For Gems, Jewellery, Gold and Precious Metals sector
Annual limit is ₹1 crore or 2% of average annual export realisation, whichever is lower.
Example:
If a jeweller has average annual exports of ₹80 crore in the last 3 years →2% = ₹1.6 crore
Limit = lower of ₹1 crore or ₹1.6 crore = ₹1 crore only
For Pharmaceutical products, vaccines and lifesaving drugs
Free of cost supplies to international agencies (UN, WHO-PAHO, etc.) and Government health programmes are allowed up to 8% of average annual export realisation during the preceding three licensing years.
Example:
If a pharma company has average exports of ₹100 crore in the last 3 years, it can send up to ₹8 crore worth of medicines free of cost under EDF waiver.
Important Conditions:
Such free-of-cost exports are not eligible for Duty Drawback or export incentives under any promotion scheme.
Any export of goods that does not involve foreign exchange transaction, directly or indirectly, requires prior EDF waiver from the Reserve Bank of India.
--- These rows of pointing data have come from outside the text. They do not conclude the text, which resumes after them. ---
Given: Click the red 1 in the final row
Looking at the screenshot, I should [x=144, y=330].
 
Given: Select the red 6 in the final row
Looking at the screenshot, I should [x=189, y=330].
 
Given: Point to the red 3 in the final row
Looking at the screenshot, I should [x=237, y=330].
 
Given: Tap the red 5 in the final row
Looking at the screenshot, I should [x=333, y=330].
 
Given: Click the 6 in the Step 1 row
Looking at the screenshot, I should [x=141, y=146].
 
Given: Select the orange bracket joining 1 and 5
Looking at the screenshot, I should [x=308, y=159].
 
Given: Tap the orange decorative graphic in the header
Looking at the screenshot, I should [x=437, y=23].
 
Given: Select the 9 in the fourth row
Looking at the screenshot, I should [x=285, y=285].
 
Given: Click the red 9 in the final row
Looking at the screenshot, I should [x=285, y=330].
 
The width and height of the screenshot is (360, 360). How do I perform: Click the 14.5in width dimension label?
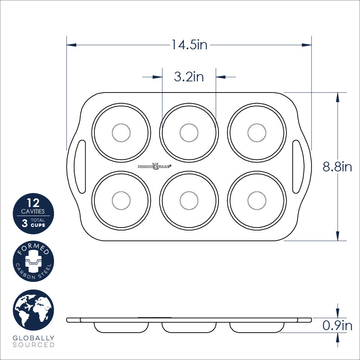189,45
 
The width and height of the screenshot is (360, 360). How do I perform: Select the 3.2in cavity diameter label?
189,77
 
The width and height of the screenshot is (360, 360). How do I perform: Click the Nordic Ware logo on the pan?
155,166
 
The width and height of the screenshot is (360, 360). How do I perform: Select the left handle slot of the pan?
80,167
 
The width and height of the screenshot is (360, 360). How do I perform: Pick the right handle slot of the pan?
298,167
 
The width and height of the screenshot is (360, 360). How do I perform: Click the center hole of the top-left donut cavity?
121,132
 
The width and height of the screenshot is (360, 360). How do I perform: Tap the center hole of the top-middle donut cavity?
189,132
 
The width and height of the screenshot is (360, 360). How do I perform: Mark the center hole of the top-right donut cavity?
257,132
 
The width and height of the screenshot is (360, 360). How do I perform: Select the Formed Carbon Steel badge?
33,261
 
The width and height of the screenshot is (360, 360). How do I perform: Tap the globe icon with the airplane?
33,310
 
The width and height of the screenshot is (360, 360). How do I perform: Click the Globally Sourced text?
33,341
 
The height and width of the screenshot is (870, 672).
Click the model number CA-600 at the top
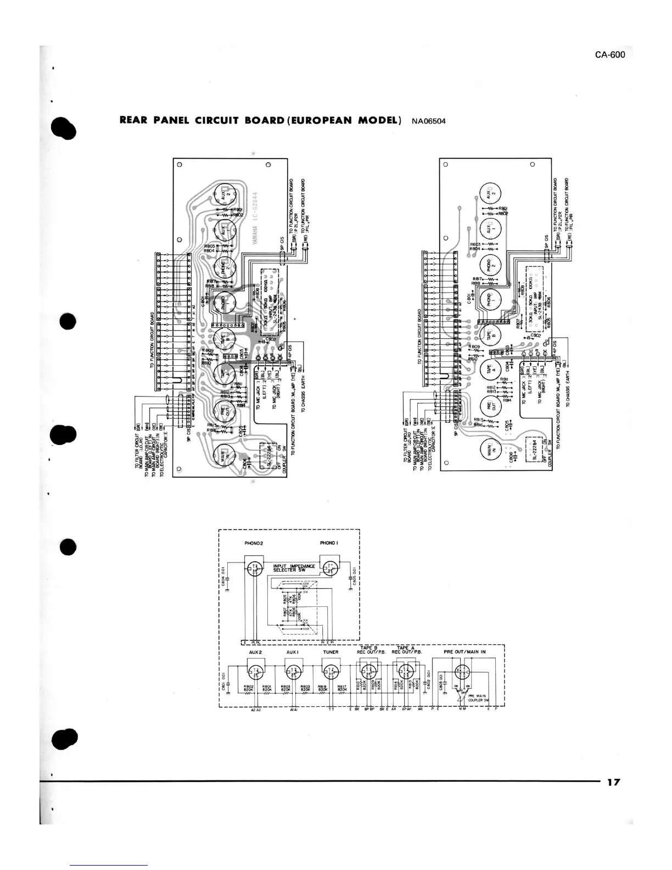609,54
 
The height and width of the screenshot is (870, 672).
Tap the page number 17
613,782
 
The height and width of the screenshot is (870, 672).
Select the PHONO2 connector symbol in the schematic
254,568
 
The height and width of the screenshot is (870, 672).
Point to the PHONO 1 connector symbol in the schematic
329,568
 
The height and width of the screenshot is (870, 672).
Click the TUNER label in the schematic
331,652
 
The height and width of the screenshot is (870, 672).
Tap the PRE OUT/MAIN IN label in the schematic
465,652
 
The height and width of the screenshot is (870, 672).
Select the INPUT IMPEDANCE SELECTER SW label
294,568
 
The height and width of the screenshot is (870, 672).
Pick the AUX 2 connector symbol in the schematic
254,671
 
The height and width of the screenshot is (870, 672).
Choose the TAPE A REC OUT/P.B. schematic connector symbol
406,671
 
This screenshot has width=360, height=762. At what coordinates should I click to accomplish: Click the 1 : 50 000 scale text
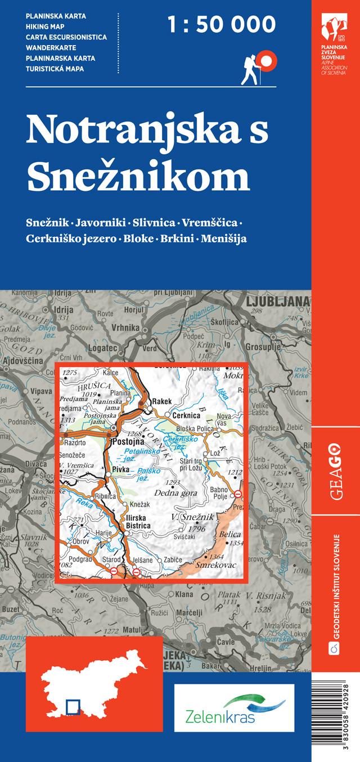(x=222, y=25)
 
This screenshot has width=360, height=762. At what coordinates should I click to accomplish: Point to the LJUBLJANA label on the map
(x=278, y=301)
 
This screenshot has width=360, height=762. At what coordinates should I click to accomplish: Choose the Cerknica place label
(x=187, y=415)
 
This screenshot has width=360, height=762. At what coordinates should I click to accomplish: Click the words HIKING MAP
(x=45, y=26)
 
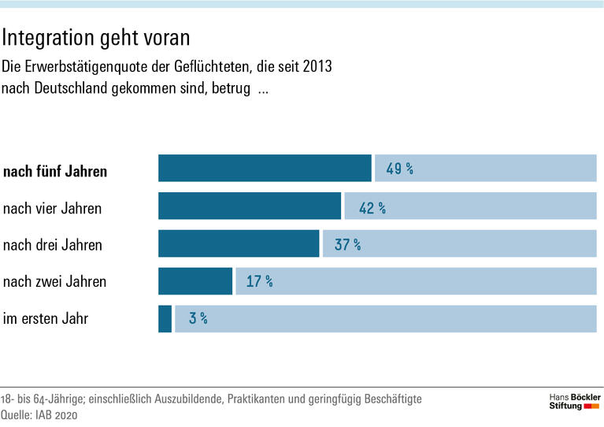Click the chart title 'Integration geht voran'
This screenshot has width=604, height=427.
(x=96, y=37)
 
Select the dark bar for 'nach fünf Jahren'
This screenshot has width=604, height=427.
(x=265, y=169)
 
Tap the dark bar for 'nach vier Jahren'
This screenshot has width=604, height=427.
(x=250, y=206)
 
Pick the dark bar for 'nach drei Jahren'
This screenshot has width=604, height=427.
(x=239, y=244)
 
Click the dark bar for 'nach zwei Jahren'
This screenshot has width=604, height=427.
(x=195, y=281)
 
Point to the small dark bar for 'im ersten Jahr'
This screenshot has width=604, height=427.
(x=165, y=318)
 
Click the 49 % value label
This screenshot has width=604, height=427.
(x=399, y=169)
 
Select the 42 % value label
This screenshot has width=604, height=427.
(x=372, y=207)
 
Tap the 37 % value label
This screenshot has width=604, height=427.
(x=347, y=245)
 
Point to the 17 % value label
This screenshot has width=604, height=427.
(x=259, y=281)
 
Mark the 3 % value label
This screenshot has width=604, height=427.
(x=198, y=319)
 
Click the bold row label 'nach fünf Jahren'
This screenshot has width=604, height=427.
(x=55, y=171)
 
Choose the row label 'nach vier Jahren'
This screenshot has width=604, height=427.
(x=52, y=209)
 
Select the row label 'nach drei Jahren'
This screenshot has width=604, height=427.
(x=53, y=245)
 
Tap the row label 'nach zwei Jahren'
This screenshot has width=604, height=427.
(x=54, y=281)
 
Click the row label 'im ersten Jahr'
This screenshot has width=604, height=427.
(x=46, y=319)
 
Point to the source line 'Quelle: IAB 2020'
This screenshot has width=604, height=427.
(x=42, y=415)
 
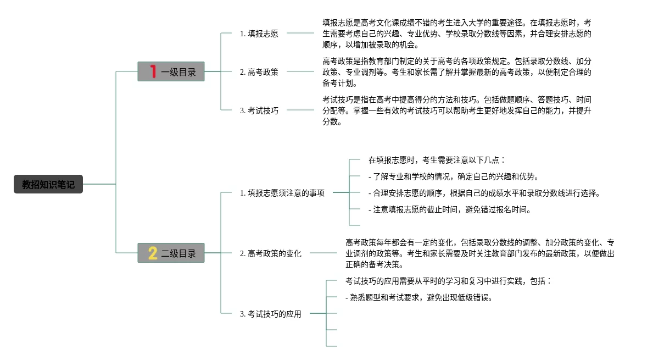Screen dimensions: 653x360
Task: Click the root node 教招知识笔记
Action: pos(48,184)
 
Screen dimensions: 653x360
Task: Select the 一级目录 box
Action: pos(171,71)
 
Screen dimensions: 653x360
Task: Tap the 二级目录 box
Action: pos(171,253)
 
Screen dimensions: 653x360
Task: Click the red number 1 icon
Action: pos(153,71)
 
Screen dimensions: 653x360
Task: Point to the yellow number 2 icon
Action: pos(153,253)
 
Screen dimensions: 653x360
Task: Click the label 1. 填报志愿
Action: pos(259,34)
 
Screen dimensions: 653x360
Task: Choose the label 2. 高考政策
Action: pos(259,72)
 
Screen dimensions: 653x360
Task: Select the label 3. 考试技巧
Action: pos(259,110)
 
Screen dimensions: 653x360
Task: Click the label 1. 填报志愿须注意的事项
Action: pos(282,193)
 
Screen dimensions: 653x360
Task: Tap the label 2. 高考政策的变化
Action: pos(270,253)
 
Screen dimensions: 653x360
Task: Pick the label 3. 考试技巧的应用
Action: pos(270,314)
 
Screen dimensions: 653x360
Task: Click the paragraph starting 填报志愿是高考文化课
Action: pos(456,34)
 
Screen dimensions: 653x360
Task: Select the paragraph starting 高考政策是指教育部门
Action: pos(456,72)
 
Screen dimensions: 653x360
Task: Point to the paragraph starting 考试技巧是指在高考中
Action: pos(456,110)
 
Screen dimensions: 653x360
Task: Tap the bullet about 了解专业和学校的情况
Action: pos(453,176)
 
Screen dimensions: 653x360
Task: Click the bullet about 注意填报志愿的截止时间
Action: pos(450,209)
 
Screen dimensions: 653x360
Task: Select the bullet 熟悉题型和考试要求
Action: pos(418,297)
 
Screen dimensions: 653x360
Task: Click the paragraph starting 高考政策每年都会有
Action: pos(479,253)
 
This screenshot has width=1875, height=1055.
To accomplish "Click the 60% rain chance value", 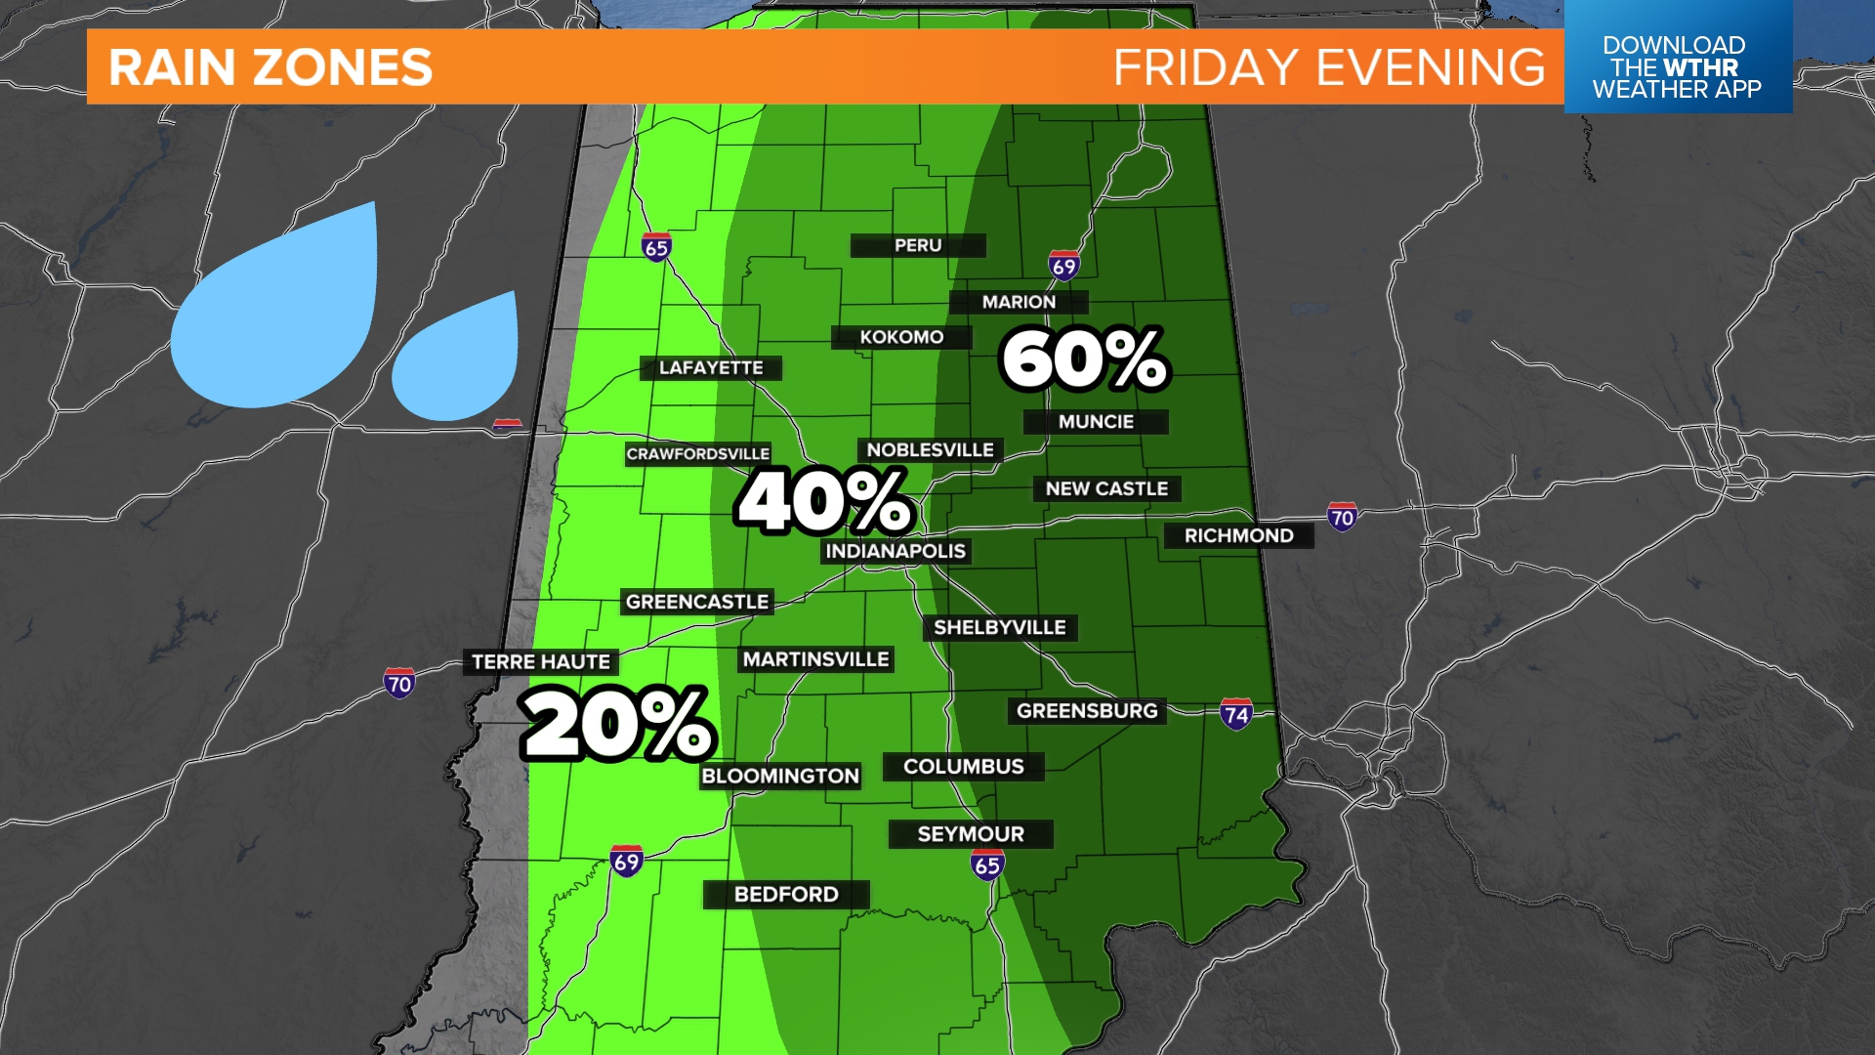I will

Why is EDF Waiver Important?
Without this waiver, exporters cannot legally ship goods without declaring foreign exchange realisation. The waiver provides a legal route for genuine cases like:
Sending samples abroad for export promotion.
Supplying free medicines for international health causes.
Providing spare parts/replacement items free of cost.
Conclusion
The concept of GR Waiver / EDF Waiver is a regulatory relaxation given to exporters for specific situations where foreign exchange realisation is not expected. Exporters must apply through their AD Category – I bank, and the limits vary based on the sector.
Understanding these rules helps exporters use the facility wisely, remain compliant with FEMA, and still participate in promotional or humanitarian exports where payments are not involved.